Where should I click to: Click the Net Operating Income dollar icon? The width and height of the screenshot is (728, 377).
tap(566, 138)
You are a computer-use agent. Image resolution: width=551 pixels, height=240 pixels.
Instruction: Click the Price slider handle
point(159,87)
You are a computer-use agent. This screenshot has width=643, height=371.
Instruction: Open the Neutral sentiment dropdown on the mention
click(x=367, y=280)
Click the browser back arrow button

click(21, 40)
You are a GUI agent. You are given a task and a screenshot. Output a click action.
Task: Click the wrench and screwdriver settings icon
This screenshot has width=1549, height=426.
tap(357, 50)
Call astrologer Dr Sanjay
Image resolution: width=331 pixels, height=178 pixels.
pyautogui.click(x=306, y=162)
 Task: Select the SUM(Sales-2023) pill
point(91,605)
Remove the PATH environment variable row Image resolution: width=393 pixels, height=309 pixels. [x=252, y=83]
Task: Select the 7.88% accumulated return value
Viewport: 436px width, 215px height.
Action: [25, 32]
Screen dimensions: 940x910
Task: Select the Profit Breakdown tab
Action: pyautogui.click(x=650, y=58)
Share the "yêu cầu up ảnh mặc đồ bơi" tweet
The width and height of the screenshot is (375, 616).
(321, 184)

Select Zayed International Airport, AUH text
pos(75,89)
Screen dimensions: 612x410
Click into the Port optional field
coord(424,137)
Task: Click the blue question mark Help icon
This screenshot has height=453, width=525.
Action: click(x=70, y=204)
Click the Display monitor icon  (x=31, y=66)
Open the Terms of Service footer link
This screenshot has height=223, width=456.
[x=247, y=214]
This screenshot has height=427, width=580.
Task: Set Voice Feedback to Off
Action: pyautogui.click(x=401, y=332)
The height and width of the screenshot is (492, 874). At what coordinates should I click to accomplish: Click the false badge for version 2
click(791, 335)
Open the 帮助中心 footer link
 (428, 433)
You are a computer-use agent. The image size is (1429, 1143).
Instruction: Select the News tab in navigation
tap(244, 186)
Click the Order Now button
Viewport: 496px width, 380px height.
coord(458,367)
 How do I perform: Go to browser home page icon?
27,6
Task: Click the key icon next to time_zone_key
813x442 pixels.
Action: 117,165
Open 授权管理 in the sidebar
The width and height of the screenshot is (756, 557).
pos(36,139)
+===+
Aim of the exercise
Tally the lines of the data that hold the string "agent". Answer with the number and nothing more.

Response
4